**Assignment:**
The answer must consist of every line from the data that holds "each".

**Data for this exercise:**
=======

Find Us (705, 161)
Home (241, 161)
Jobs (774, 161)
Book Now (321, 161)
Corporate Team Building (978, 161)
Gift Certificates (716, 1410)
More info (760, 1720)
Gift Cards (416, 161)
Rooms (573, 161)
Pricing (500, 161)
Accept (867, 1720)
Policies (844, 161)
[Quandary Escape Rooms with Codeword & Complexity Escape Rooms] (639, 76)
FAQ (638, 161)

=======

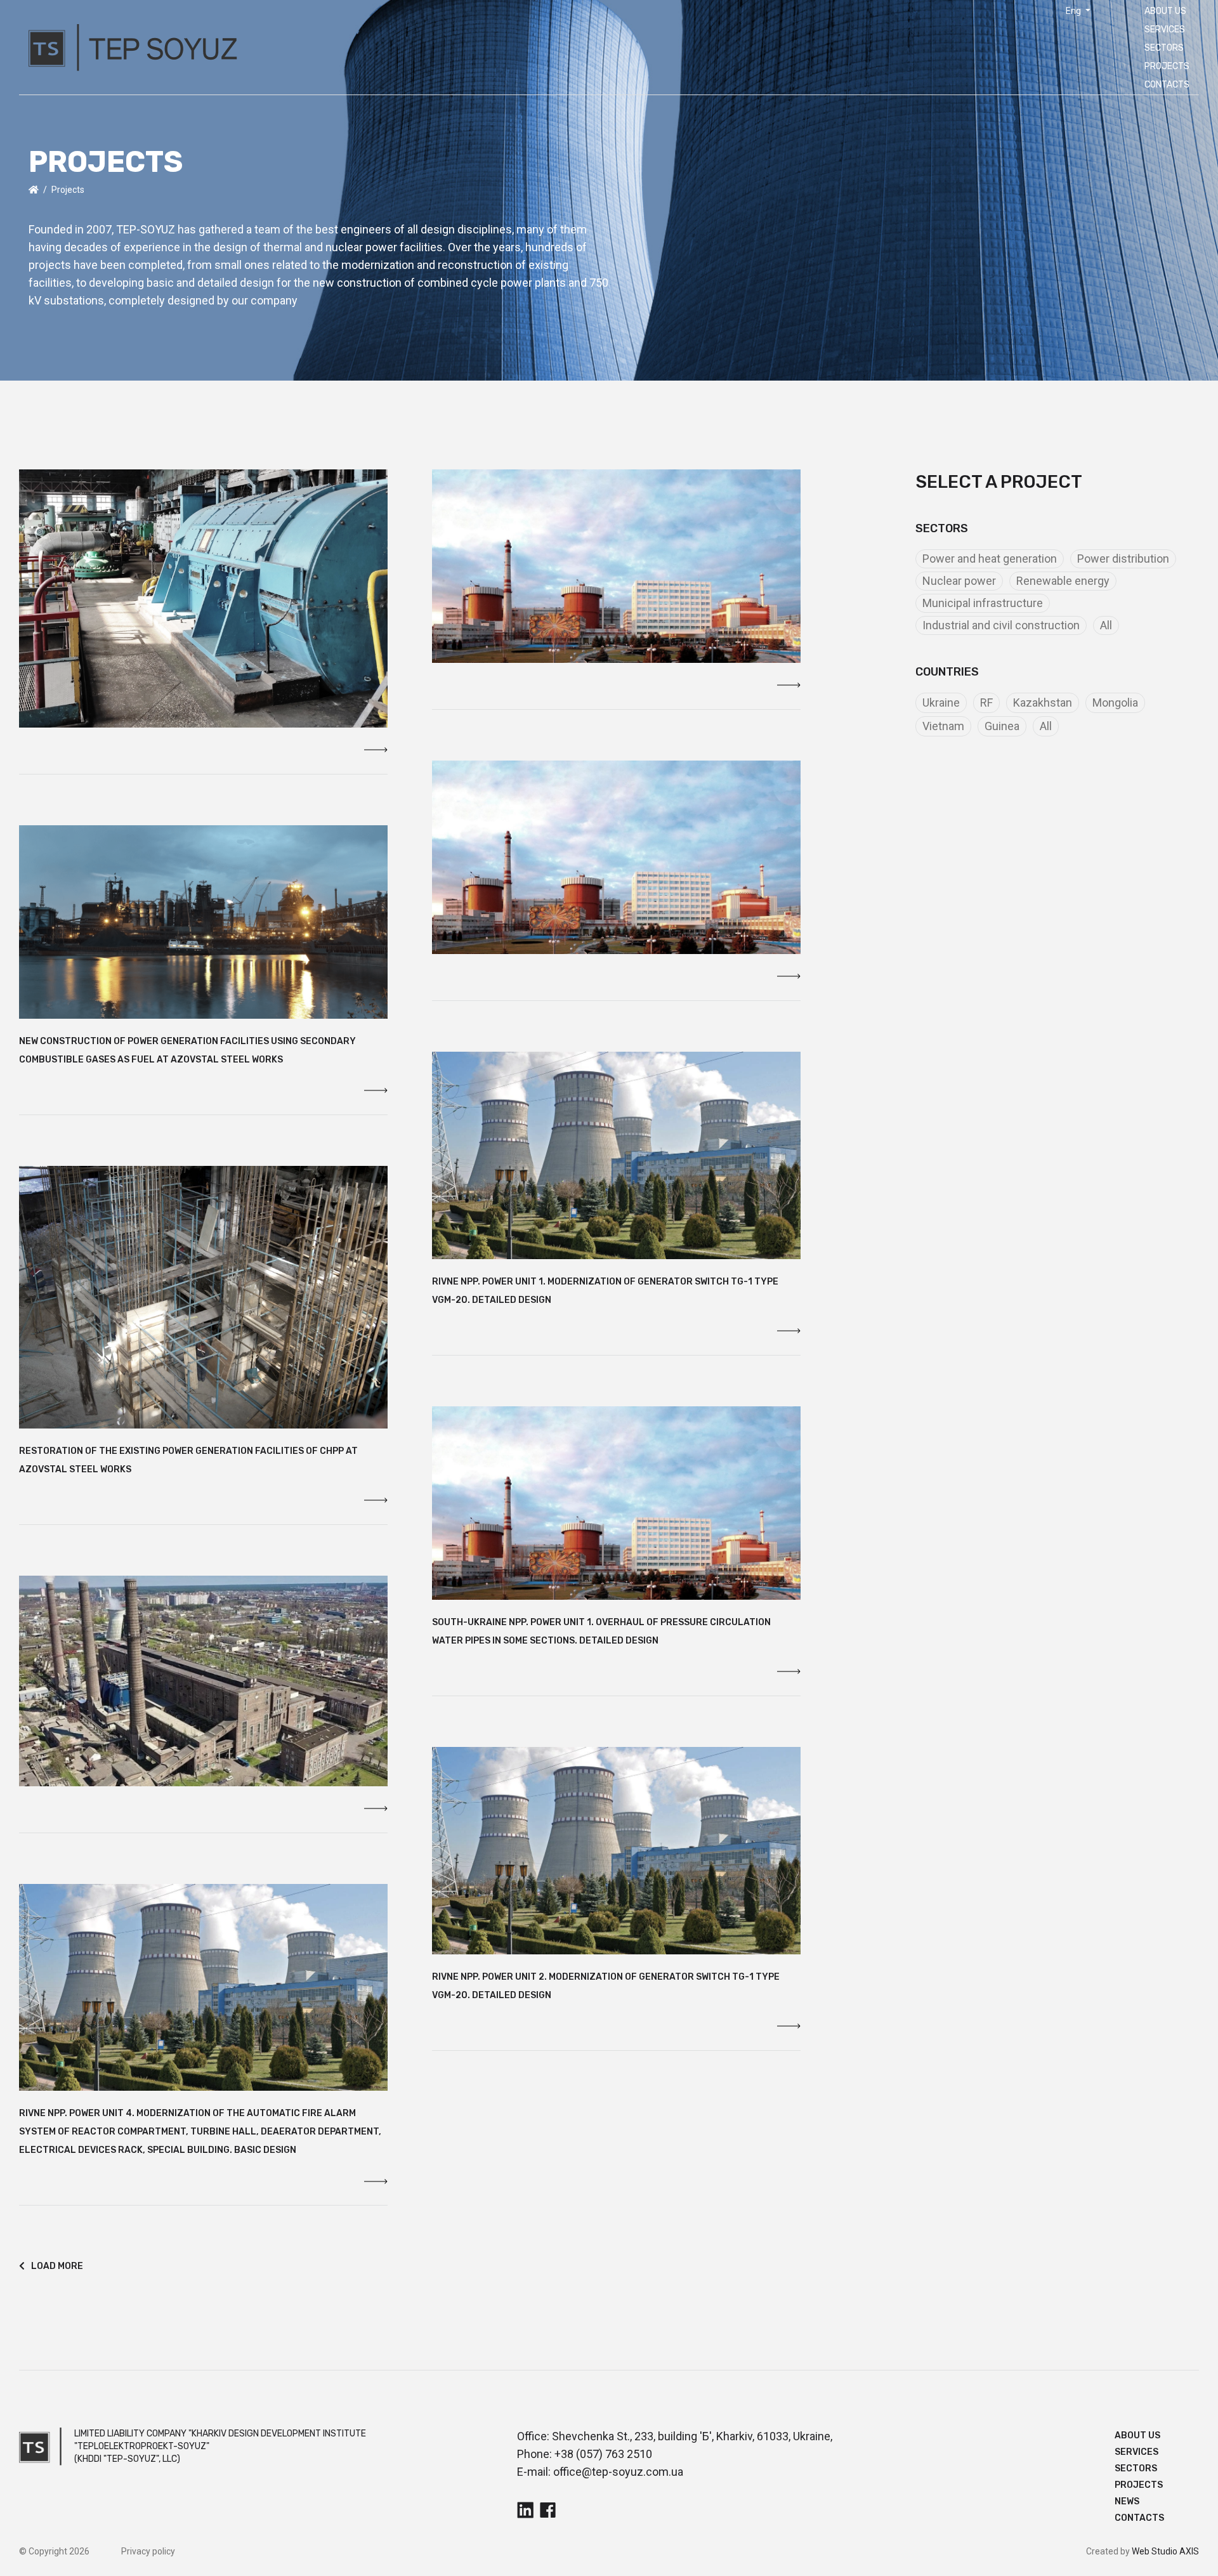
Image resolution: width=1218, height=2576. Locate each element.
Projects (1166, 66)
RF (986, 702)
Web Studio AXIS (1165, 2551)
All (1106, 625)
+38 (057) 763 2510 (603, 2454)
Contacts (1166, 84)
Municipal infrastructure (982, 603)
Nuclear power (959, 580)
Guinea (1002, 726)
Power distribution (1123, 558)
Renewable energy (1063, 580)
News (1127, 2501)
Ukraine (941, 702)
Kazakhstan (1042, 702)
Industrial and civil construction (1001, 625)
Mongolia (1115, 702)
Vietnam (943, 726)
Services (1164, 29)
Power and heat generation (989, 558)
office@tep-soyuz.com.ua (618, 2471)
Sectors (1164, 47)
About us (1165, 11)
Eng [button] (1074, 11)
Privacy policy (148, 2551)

=======

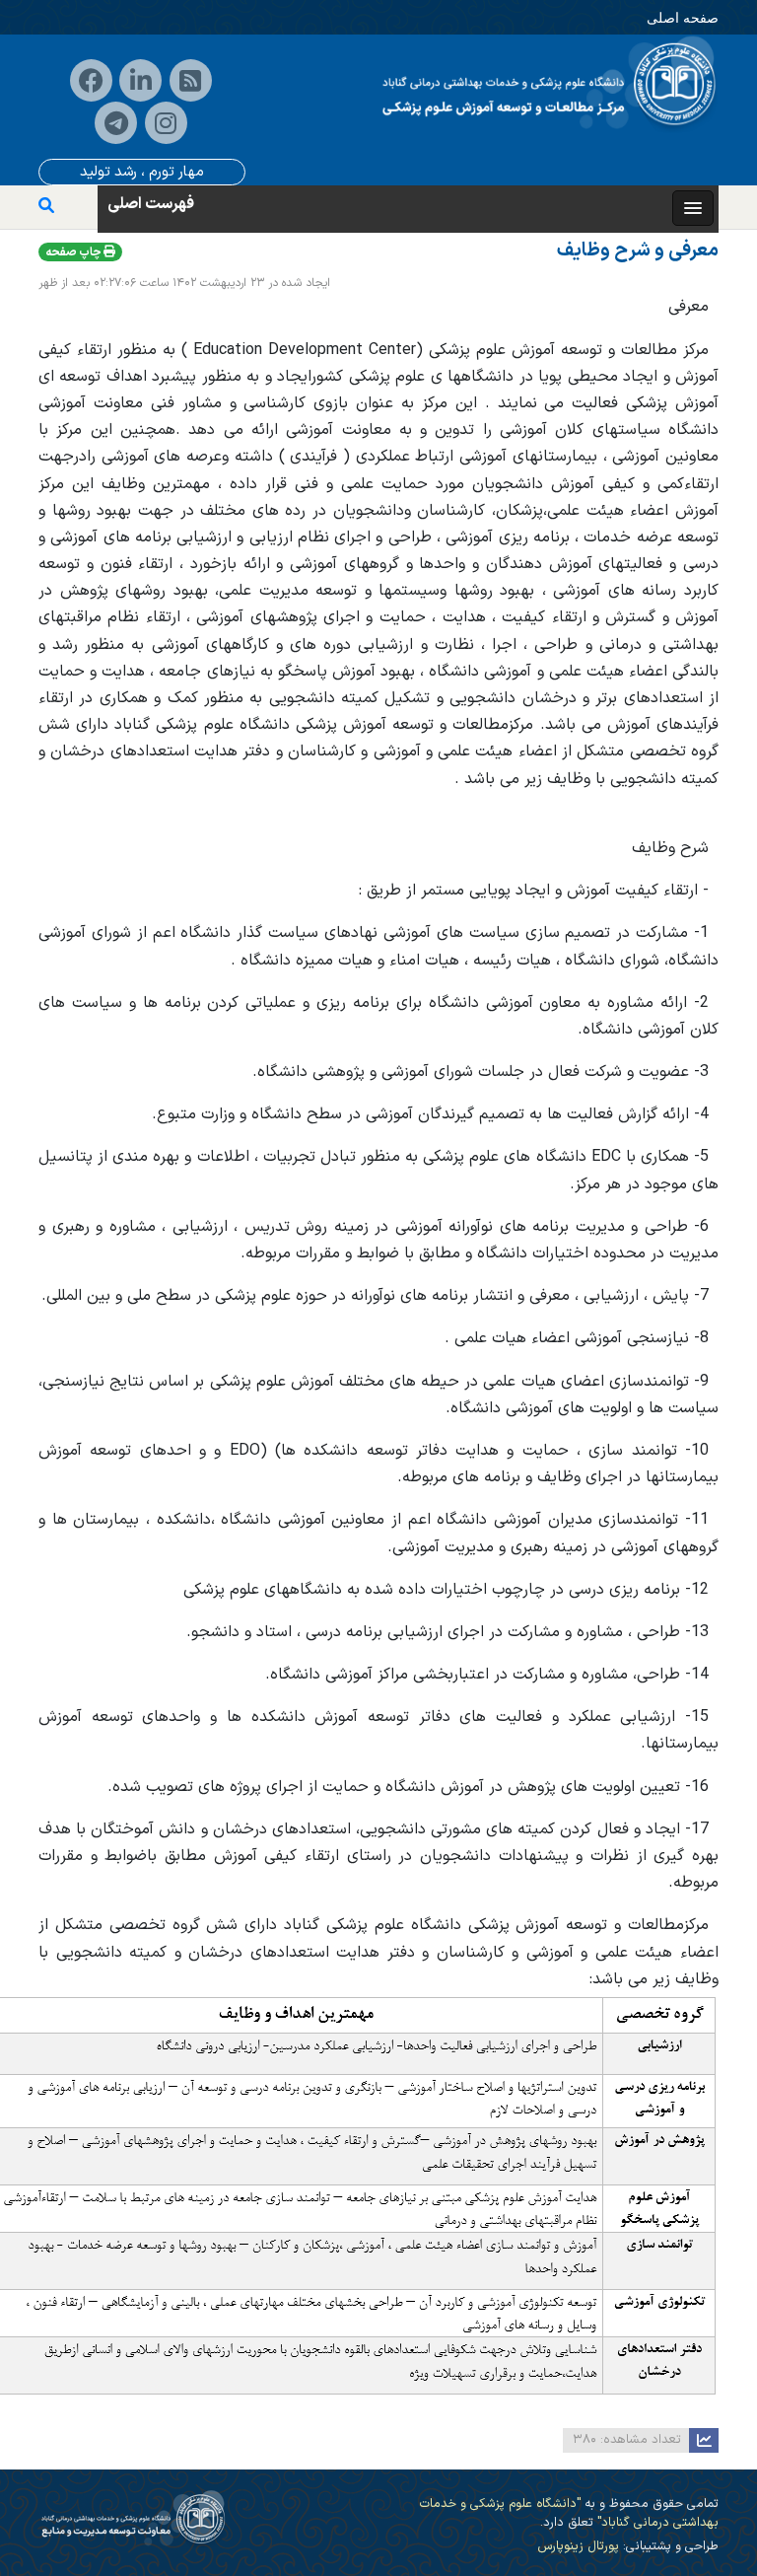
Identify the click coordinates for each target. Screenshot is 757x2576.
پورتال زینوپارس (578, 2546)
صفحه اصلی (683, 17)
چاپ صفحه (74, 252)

=======

**Answer area:**
Image resolution: width=1218, height=2576. Locate each element.
Identify the click coordinates for each target. Screenshot is 757x2576.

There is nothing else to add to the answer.